Assembly in Action: Vision Enables Reliable, High-volume Inspection
September 30, 2008
A machine vision system ensures that temperature controllers meet high quality standards.
InterControl (Nuremburg, Germany) manufactures thermostats, thermal links and temperature limiters used to control and monitor temperatures in household appliances and HVAC systems.
Recently, the company decided that one of the temperature controllers it makes for use in appliances needed to undergo a 100 percent quality inspection to ensure reliability. Comprised of a ceramic base with a bimetal mechanism and a number of different connection and fastening options, the controller is manufactured via a fully automated assembly process. Although it manufactures some 50 million of the controllers each year, InterControl wanted to ensure that every one of them was assembled correctly and that every ceramic base was crack-free.
The resulting inspection station employs a compact In-Sight 5400 machine vision camera from Cognex Corp. (Natick, MA) that processes approximately 80 assemblies per minute. Each individual temperature controller is inspected for a host of different defects, including ceramic separation, cracks and contact angles. The system also checks each base’s lateral supports; the geometry of its electrical connections; base plate hole diameters; flange type; and color. Total image-processing cycle time is approximately 0.3 second.
Critical to the success of the new inspection station is the ability to accommodate approximately 150 different controller types all being built by the same automated system. In some cases identical base plates are paired with different ceramic bases and mounted with different contacts.
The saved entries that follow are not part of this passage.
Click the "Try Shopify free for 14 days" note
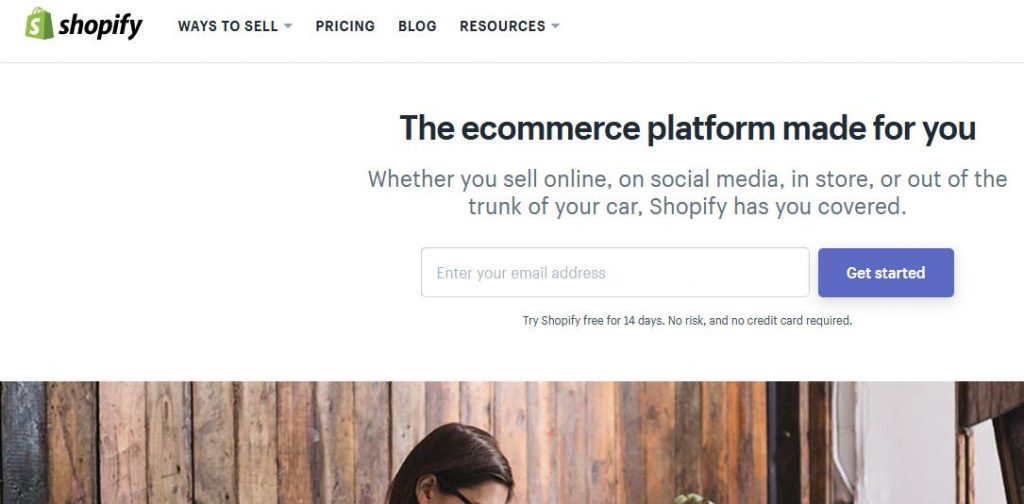The image size is (1024, 504). click(x=687, y=321)
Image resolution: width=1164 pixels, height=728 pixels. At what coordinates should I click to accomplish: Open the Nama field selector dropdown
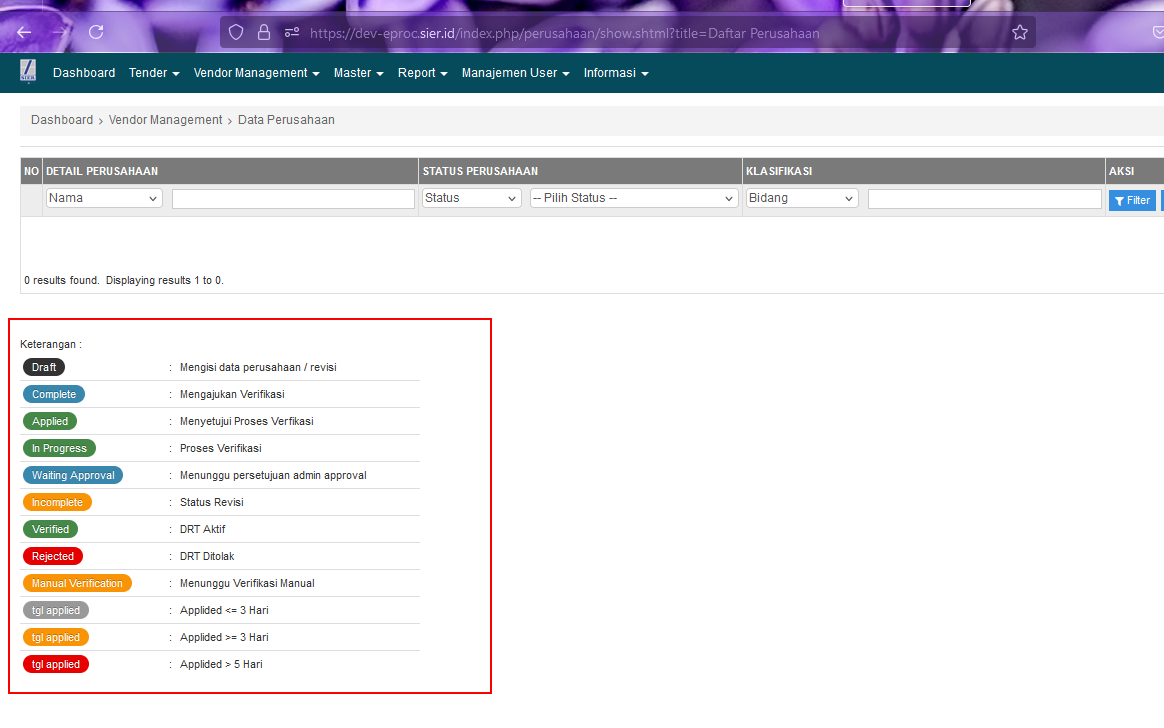click(104, 198)
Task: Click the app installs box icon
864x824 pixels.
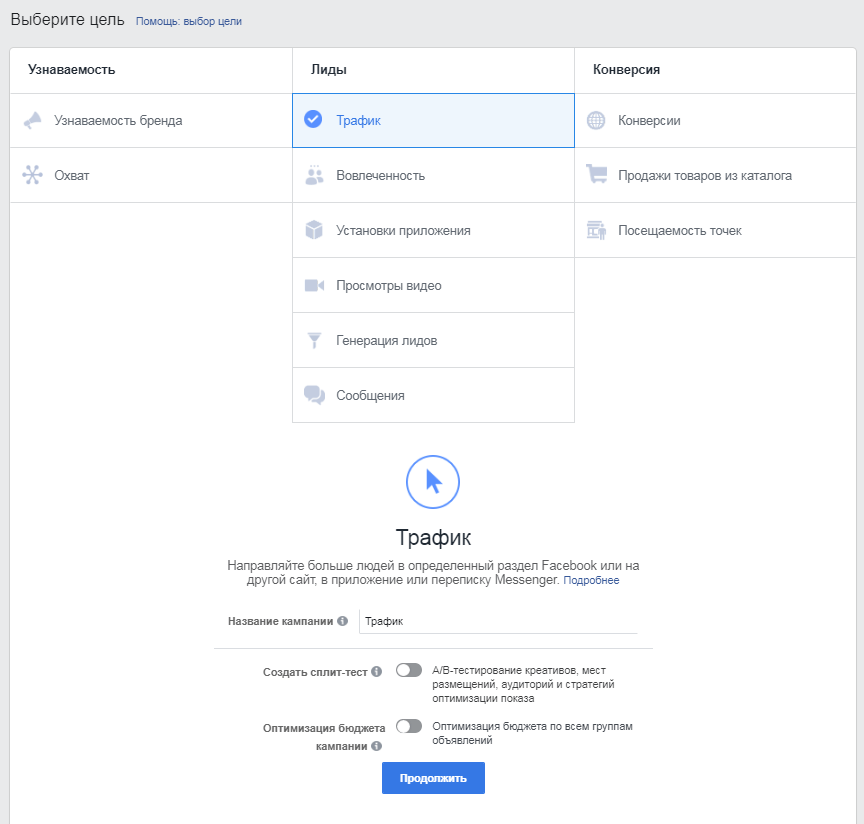Action: pos(314,230)
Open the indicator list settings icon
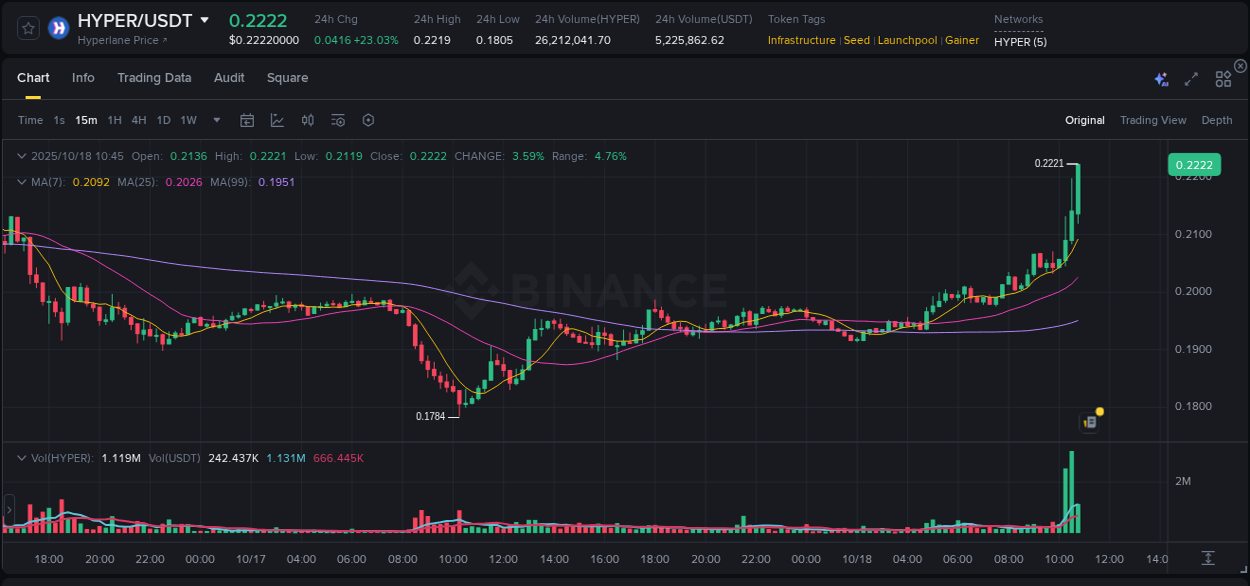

In others, different models use the same contacts, but have the contacts connected at different angles.
“At one point, someone mentioned 17 solutions being on the table,” says InterControl operations manager Peter Wild, illustrating the complexity of the problem. “None of them, however, could hold up in series production.”
Ultimately, the company opted to use an object-oriented inspection approach, in which the base plate is first scanned and then the correct test program run accordingly. This not only simplifies test program administration, but reduces costs, and improves the transparency, safety and flexibility of the actual work.
In operation, the parameters of the dozens of different controller variants are all stored directly within the In-Sight camera, where they can be automatically called up as needed. The camera operates as a fully autonomous unit within the assembly line, and is equipped with robust and accurate vision algorithms that ensure system reliability. The user interface is easy to operate and enables the machine personnel to easily program in new variants.
Initially, discoloration caused by dripping oil would sometimes cause false alarms, registering a part as being defective when it wasn’t. To fix this problem, the machine now stops automatically whenever it registers three faulty parts in succession. All fault sources are statistically recorded and analyzed so that operators can easily pinpoint and quickly rectify any production problems that might crop up.
Since installing the inspection station, InterControl’s already low fault rate of 25 to 50 defective products per million has fallen even further, to the point where complaints and return deliveries have disappeared almost completely.